Obtaining prior authorization

To access certain services, you will need to obtain authorization first.

Prior authorization

Except for primary care physician (PCP) services, emergency services and obstetric and gynecologic services, you are responsible for obtaining valid authorization before you receive covered HMO benefits.

To obtain a valid authorization:

  • Prior to receiving care, contact your PCP.
  • Request prior authorization for those covered benefits. In most cases, authorization requests for medical services will be reviewed by your plan medical group. Authorization requests for outpatient prescription drugs are reviewed by Sharp Health Plan.
  • If authorization is approved, you will be notified of the approved provider and the expiration date for the authorization.
  • If authorization is denied, you will be informed of the reason for denial and your appeal rights.


If you have a point-of-service (POS) plan, some Aetna Tier 2, Tier 3, or out-of-network services require precertification before you receive services. It is your responsibility to make sure that you receive precertification. To request precertification, have your doctor complete the POS Precertification Form and fax it to Sharp Health Plan.
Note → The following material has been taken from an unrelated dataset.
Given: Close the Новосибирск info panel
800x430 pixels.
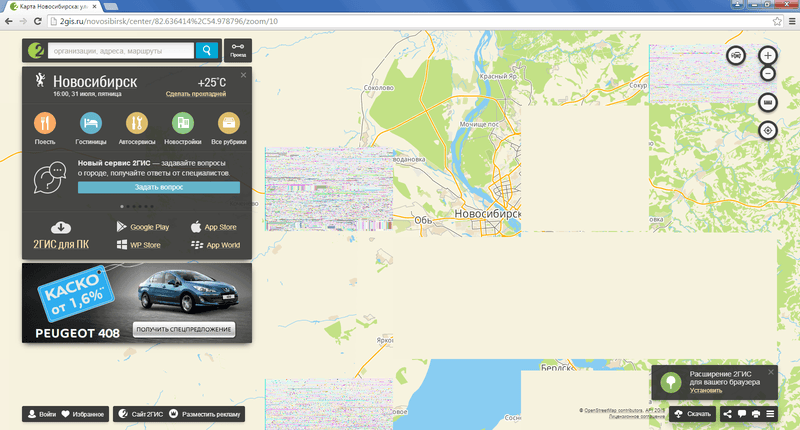Looking at the screenshot, I should point(242,74).
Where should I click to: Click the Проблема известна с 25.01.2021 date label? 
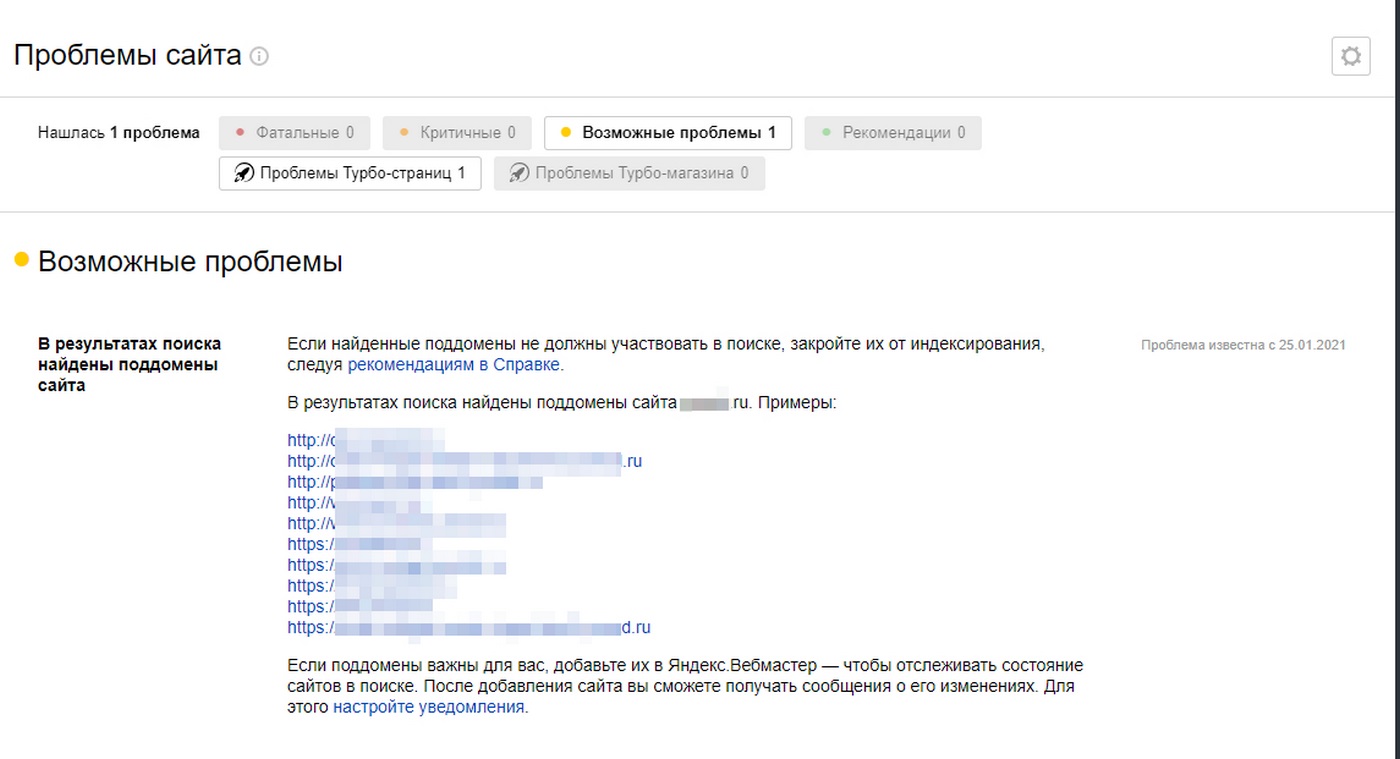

If you do not receive required precertification, you may be required to pay 50% of the amount Sharp Health Plan pays the provider for that service rather than the coinsurance amount listed on your benefits matrix. The 50% payment will not count toward your deductible or annual out-of-pocket maximum. If the service is not found to be medically necessary, you will be required to pay 100% of the charges. You can log onto Sharp Connect to read your benefits matrix and find out which services require precertification.

How we make decisions about your care

Sharp Health Plan uses evidence-based guidelines for authorization, modification or denial of health care services. Plan-specific guidelines are developed and reviewed on an ongoing basis by Sharp Health Plan’s medical director, Utilization Management Committee, and appropriate physicians who assist in identifying community standards of care. A copy of the guidelines used in the authorization process is available upon request.

We make utilization management decisions based on appropriateness of care and service after confirming health coverage. The doctors and nurses who conduct utilization reviews are not rewarded for denials of care or service, and there are no incentives for utilization management decision-makers that encourage decisions resulting in underutilization of health care services.